The Intercept has begun publishing a large tranche of NSA documents leaked by Edward Snowden. All 166 articles from SID Today, an NSA internal newsletter, are coming in the first portion of Snowden docs that The Intercept will release, with more to come.
The investigative news outlet says it is releasing the documents so that interested parties can scour them for stories they may have overlooked. As anyone who’s followed the Snowden story knows, the docs that accompany them are impenetrably dense, written in a combination of government and IT jargon that has often been deliberately obfuscated by referring to companies, agencies and people by pseudonyms. This presents serious difficulty for responsible journalists, who want to minimize the possibility that they’ll release documents that have no public interest but may undermine legitimate security undertakings — when you can’t figure out what a document is about, how do you know if releasing it will cause harm?

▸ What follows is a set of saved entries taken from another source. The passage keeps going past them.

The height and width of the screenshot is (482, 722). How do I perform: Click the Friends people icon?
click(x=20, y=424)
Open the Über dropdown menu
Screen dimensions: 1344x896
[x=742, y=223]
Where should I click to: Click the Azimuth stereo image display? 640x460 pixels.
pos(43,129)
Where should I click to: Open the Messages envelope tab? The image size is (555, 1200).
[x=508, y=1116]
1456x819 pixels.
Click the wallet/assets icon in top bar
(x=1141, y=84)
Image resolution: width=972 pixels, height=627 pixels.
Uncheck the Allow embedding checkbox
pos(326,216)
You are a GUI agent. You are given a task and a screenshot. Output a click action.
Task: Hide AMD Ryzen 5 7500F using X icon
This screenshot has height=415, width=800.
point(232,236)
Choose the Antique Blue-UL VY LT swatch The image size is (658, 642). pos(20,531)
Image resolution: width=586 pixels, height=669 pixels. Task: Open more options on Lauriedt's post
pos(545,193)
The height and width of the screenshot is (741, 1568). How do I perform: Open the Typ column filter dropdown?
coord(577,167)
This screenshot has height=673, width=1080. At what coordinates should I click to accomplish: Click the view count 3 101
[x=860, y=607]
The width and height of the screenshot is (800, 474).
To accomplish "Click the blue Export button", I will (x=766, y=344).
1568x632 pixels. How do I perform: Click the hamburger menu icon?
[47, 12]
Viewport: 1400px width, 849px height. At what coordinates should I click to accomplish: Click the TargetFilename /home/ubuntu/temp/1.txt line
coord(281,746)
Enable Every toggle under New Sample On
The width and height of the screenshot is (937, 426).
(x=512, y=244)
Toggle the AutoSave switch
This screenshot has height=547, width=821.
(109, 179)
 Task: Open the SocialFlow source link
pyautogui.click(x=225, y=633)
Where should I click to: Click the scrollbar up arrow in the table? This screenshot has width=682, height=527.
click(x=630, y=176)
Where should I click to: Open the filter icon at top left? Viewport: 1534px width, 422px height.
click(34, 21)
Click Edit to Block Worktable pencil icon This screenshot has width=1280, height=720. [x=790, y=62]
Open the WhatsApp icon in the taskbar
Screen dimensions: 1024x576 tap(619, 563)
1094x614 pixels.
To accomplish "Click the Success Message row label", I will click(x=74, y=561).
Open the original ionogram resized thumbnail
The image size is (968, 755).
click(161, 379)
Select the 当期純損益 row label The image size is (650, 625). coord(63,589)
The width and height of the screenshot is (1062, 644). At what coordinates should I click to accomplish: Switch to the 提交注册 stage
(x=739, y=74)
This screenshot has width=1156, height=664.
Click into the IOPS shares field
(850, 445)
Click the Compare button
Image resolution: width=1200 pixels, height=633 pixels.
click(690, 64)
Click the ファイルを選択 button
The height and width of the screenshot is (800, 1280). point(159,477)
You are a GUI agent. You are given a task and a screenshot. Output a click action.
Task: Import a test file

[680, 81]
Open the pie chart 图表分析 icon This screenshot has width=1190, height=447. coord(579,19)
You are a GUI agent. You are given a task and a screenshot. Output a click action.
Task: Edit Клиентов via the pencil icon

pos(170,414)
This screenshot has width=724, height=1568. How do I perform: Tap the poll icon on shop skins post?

The limited release approach is reminiscent of the searchable database of names from the Panama Papers — a way for the wider world to try to untangle the deliberately knotty affairs of those who work in secret.
From the start of our reporting on the archive, a major component of our approach has been to partner with foreign (and other American) media outlets rather than try to keep all the material for ourselves. We have collectively shared documents with more than two dozen media outlets, and teams of journalists in numerous countries have thus worked with and reported on Snowden documents (that’s independent of the other media outlets which have long possessed large portions of the Snowden archive — the Washington Post, the New York Times, The Guardian, ProPublica). This partnership approach has greatly expedited the reporting, and also ensured that stories that most affect specific countries are reported by the journalists who best understand those countries.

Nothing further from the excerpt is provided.